Bons baisers de Russie
Le VIH se répand comme une traînée de
poudre chez les prostituées et les drogués russes
Le comportement des policiers et du personnel médical
à l'endroit des prostituées rend difficile l'instauration
de programmes de prévention du sida dans la Fédération
russe. D'ailleurs, la stigmatisation et l'exploitation dont sont
victimes les travailleuses du sexe ne seraient pas étrangères
au fait que ce pays connaît présentement l'un des
plus forts taux de croissance du sida au monde. C'est du moins
l'avis exprimé par trois épidémiologistes,
en éditorial du numéro de janvier 2003 de la revue
Sexually Transmitted Diseases.
Dans leur analyse, Michel Alary, de la Faculté de médecine,
et ses collègues londoniennes, Catherine Lowndes et Lucy
Platt, signalent que la prostitution n'est pas un délit
criminel, mais un délit administratif en Russie. Les policiers
profiteraient de ce flou légal pour harceler les prostituées,
en particulier les immigrantes, exigeant des pots-de-vin en argent
ou en services sexuels pour les laisser exercer leur métier.

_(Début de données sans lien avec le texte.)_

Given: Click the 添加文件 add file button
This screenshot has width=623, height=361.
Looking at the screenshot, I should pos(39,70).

Les policiers russes peuvent obliger les prostituées à
passer des tests de dépistage des MTS, ce qui contribue
à accroître la méfiance de ces femmes envers
tous les services de santé, même ceux responsables
des campagnes anti-sida.
Depuis 1995, 30 villes russes, dont Moscou, ont connu des explosions
d'infection à VIH, rappellent les trois experts. Le chiffre
officiel de 173 000 personnes séropositives serait largement
en deçà de la réalité; dans les faits,
il y en aurait plus de 700 000 dans l'ensemble du pays. Environ
70 % de ces cas seraient liés à l'usage de drogues
intraveineuses.
En Russie comme ailleurs, prostitution et drogues couchent dans
le même lit. De 25 à 80 % des prostituées
russes feraient usage de drogues intraveineuses. À elle
seule, Moscou abriterait entre 30 000 et 150 000 prostituées.

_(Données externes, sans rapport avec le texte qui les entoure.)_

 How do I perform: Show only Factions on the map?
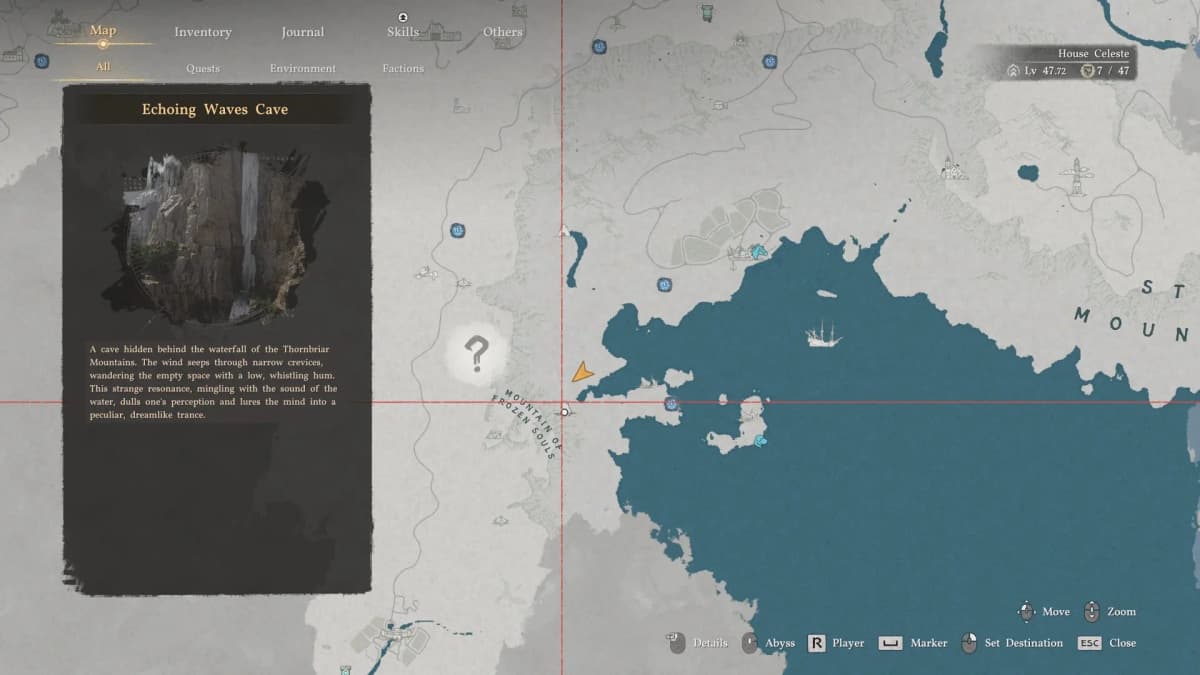point(403,69)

L'absence de programme d'échanges de seringues et l'utilisation
sous-optimale du condom, surtout chez les prostituées
qui font le trottoir - le groupe qui affiche le plus haut taux
de séropositivité - laissent donc prévoir
que le pire est encore à venir.
Les clients de ces prostituées font le pont entre ce milieu
à risque élevé et le reste de la population,
constatent les trois épidémiologistes. Leur nombre
et leurs comportements sexuels vont donc jouer un rôle
central dans la vitesse et l'étendue de la propagation
du VIH dans la Fédération russe, concluent-ils.